>> begin EXTRACTED DATA
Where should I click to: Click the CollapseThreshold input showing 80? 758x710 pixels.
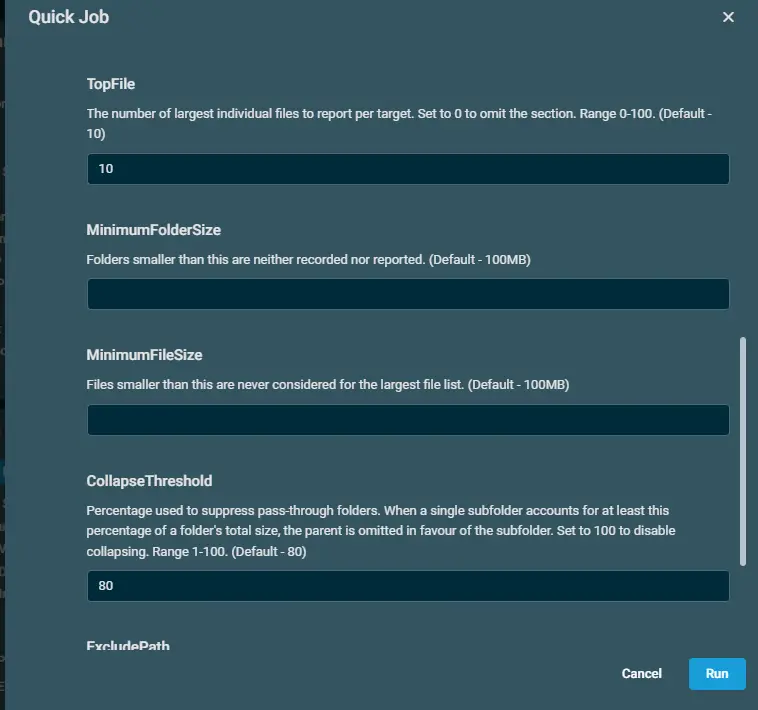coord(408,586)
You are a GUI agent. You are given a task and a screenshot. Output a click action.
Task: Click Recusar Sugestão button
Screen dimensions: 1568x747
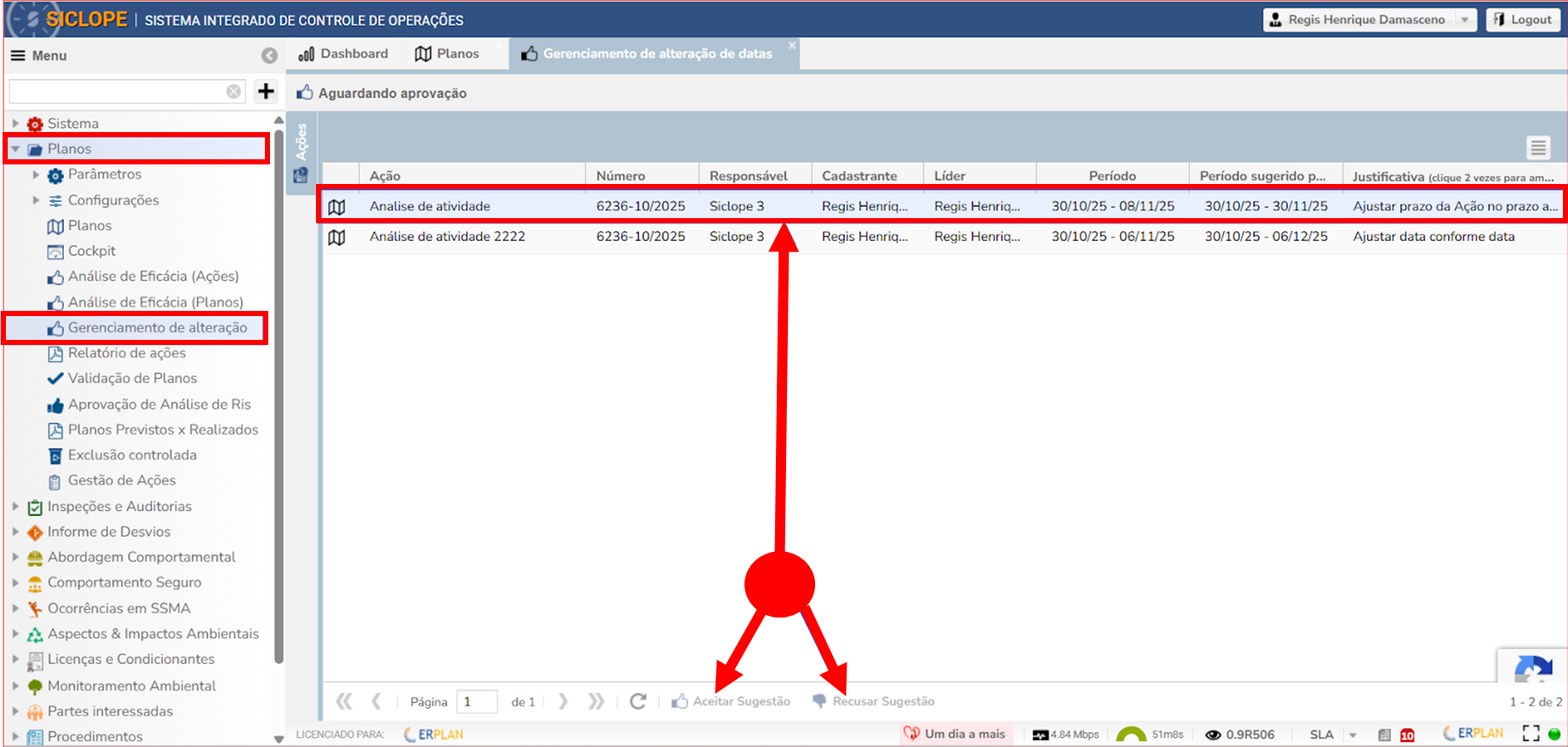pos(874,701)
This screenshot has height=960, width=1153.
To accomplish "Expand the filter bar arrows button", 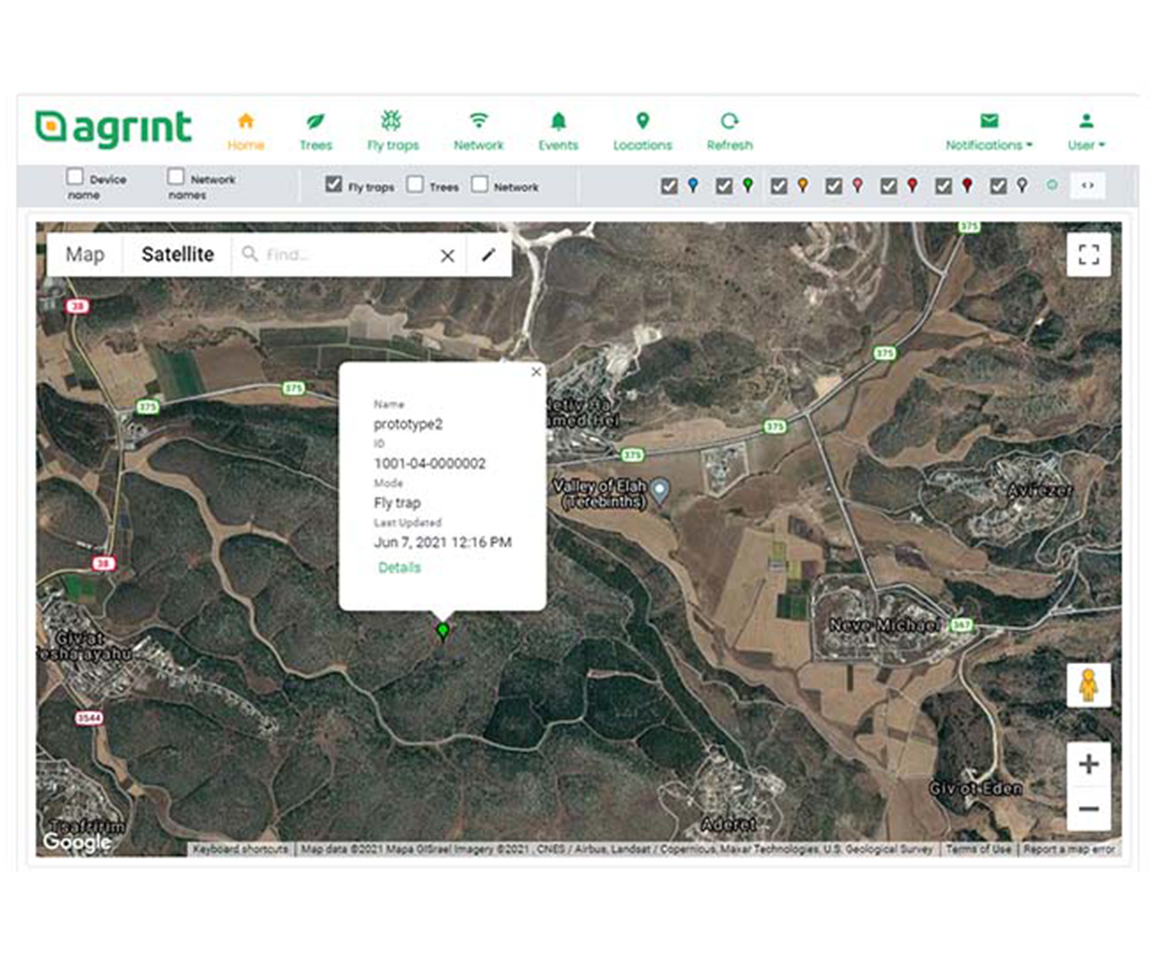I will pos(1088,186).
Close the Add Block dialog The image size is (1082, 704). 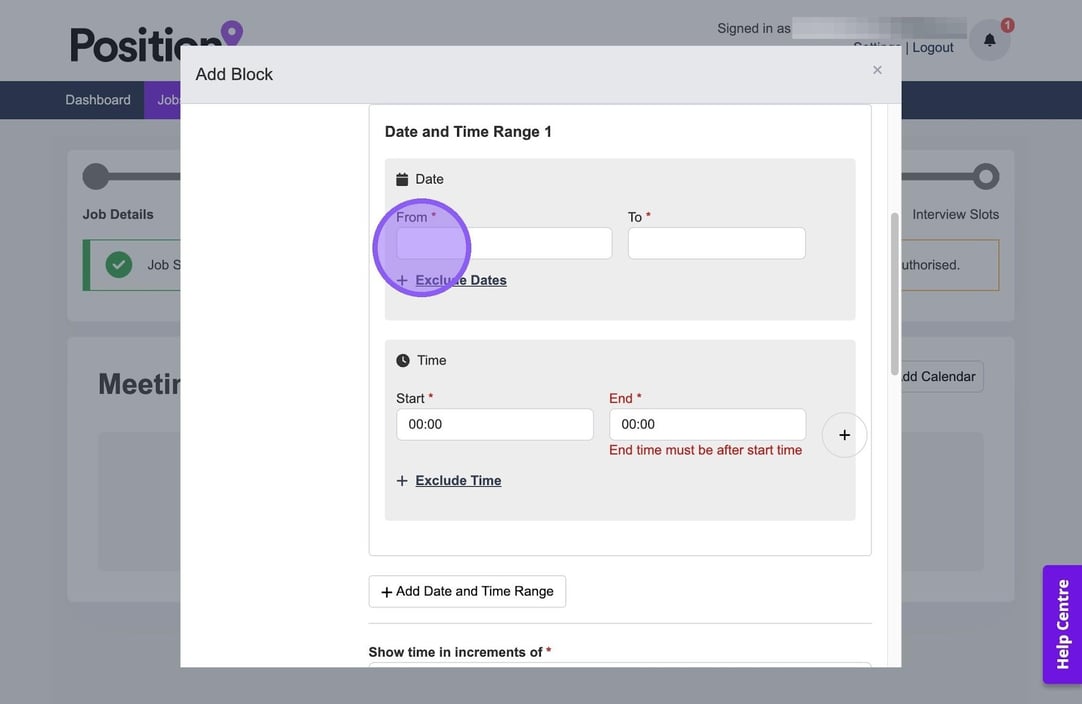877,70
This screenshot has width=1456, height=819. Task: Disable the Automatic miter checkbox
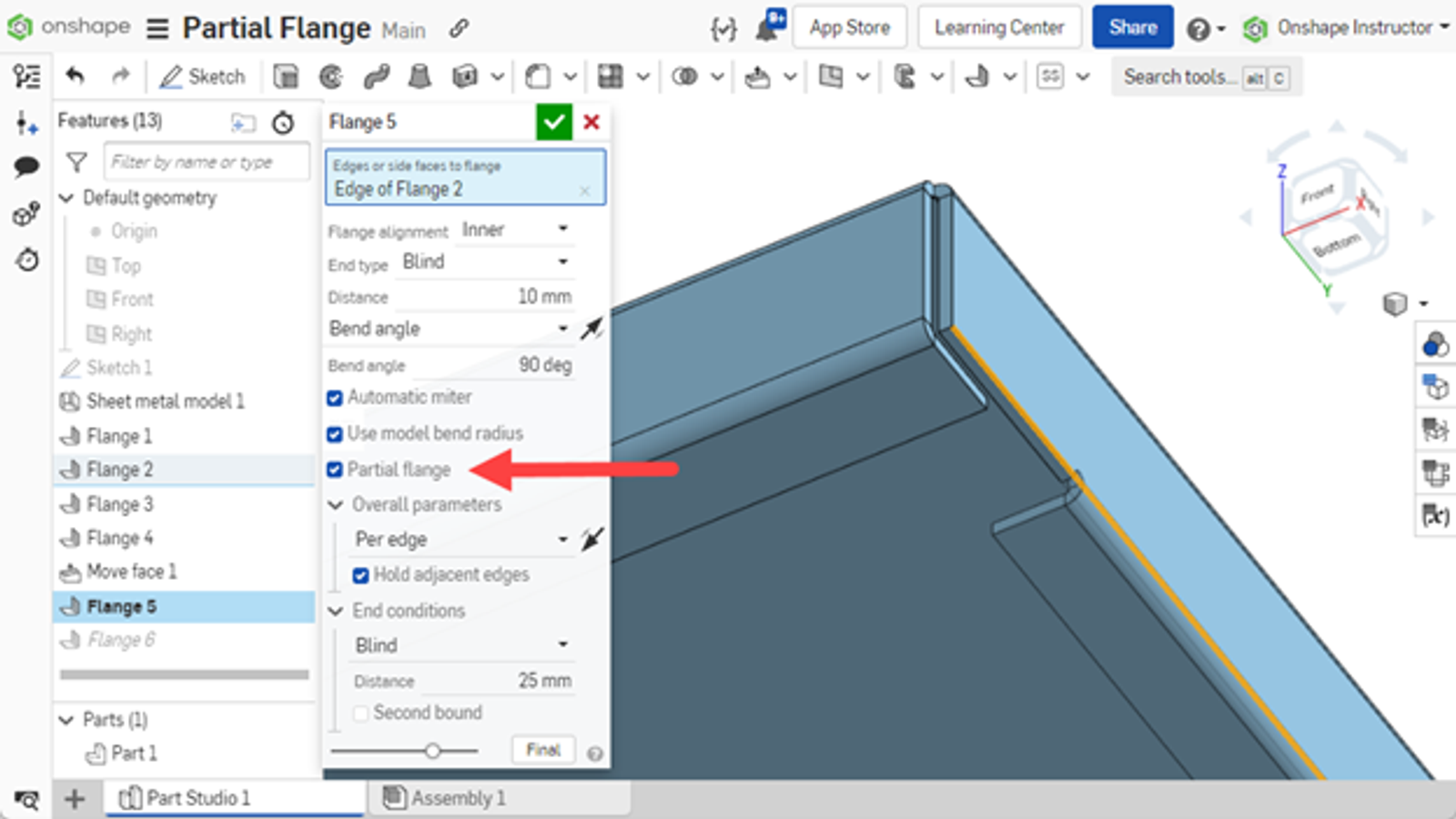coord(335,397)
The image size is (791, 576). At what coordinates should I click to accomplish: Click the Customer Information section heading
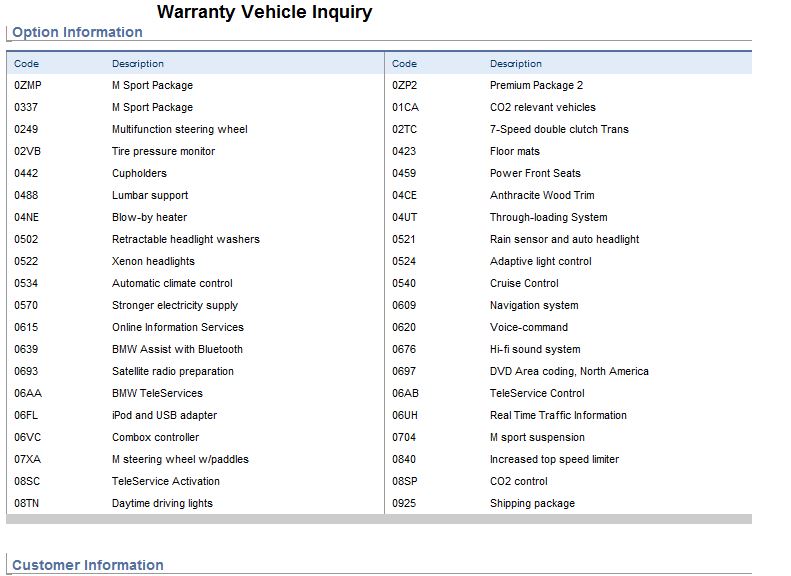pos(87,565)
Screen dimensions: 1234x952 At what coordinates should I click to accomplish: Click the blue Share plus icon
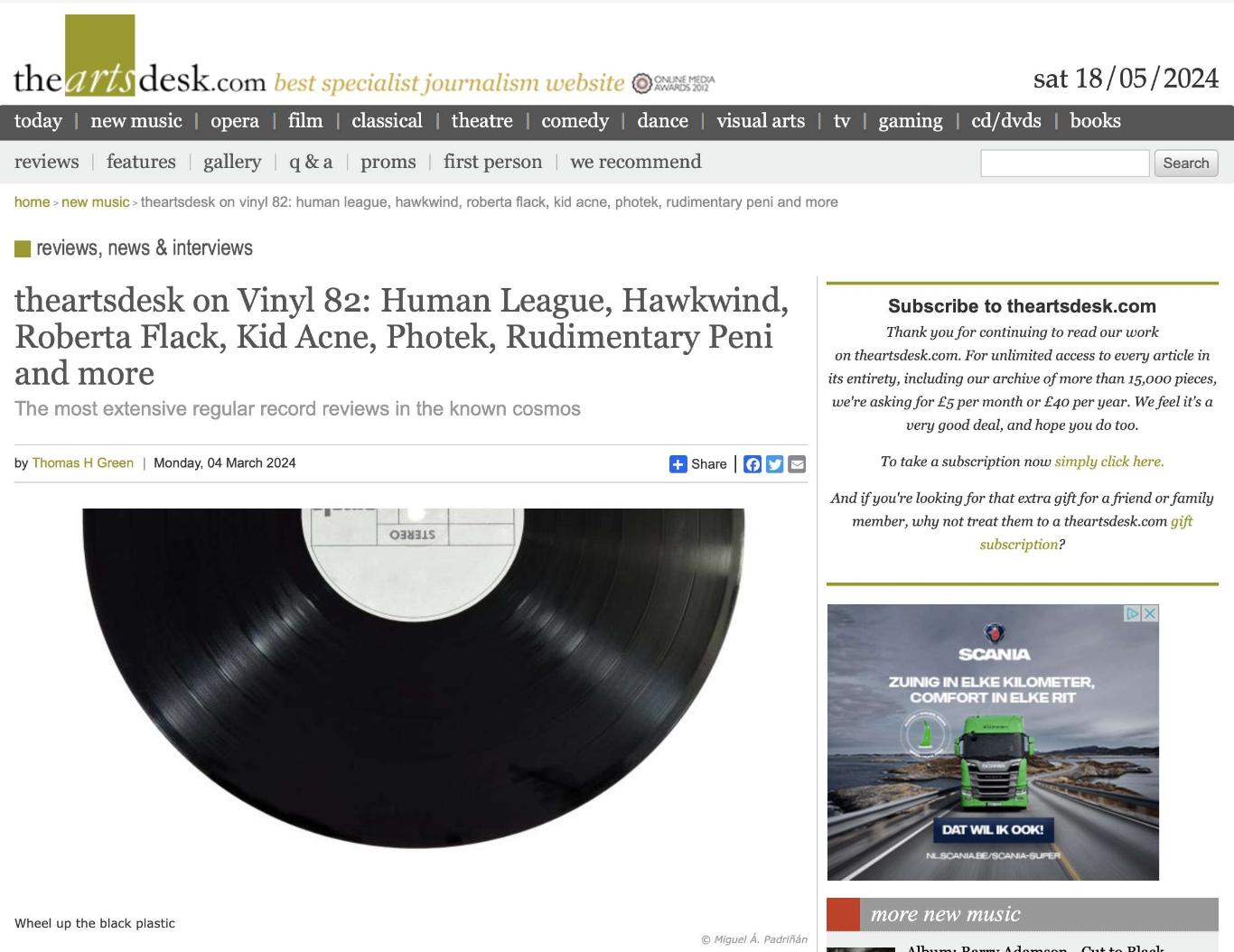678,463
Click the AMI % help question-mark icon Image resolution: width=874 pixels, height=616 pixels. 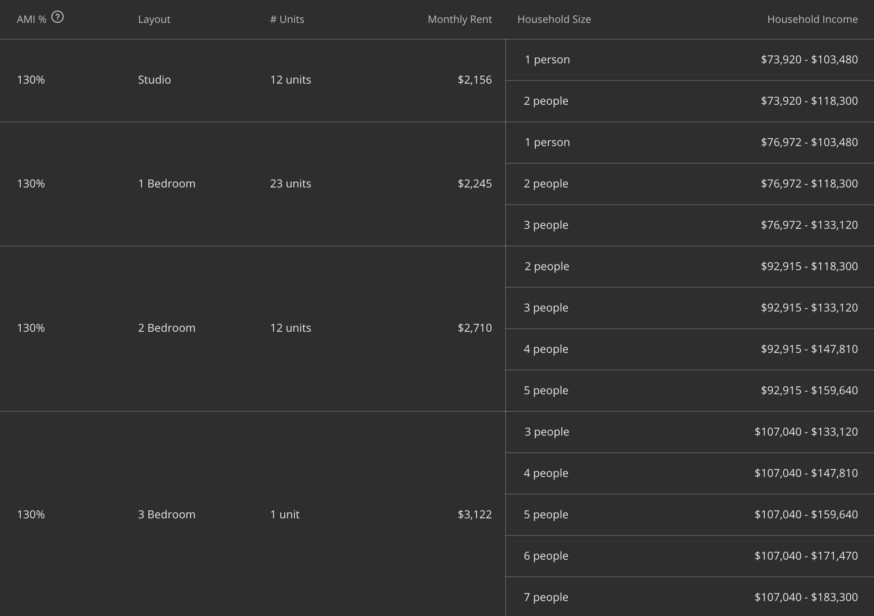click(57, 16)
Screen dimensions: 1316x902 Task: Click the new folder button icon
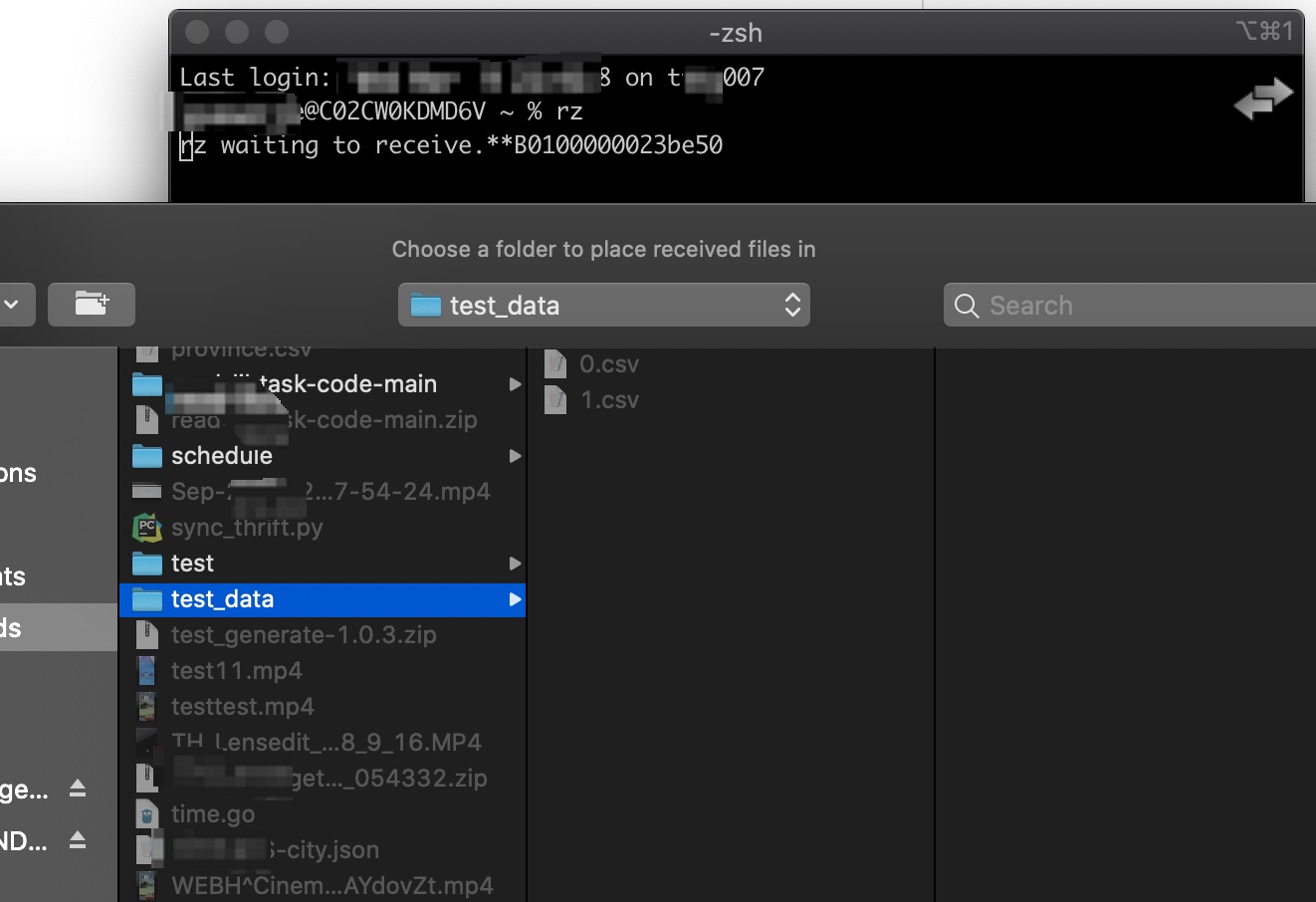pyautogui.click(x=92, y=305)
>> end EXTRACTED DATA
EXERCISE PROMPT. Copy the entries word for word from their start through the line that contains "pos(874,701)", keeping both ends. Leave the pictures out of your copy.

RESULT OF THIS EXERCISE.
Where should I click to: Click the CollapseThreshold input showing 80? 758x710 pixels.
coord(408,586)
You are a GUI agent. You are given a task and a screenshot. Output a click action.
Task: Click Recusar Sugestão button
Screen dimensions: 1568x747
pos(874,701)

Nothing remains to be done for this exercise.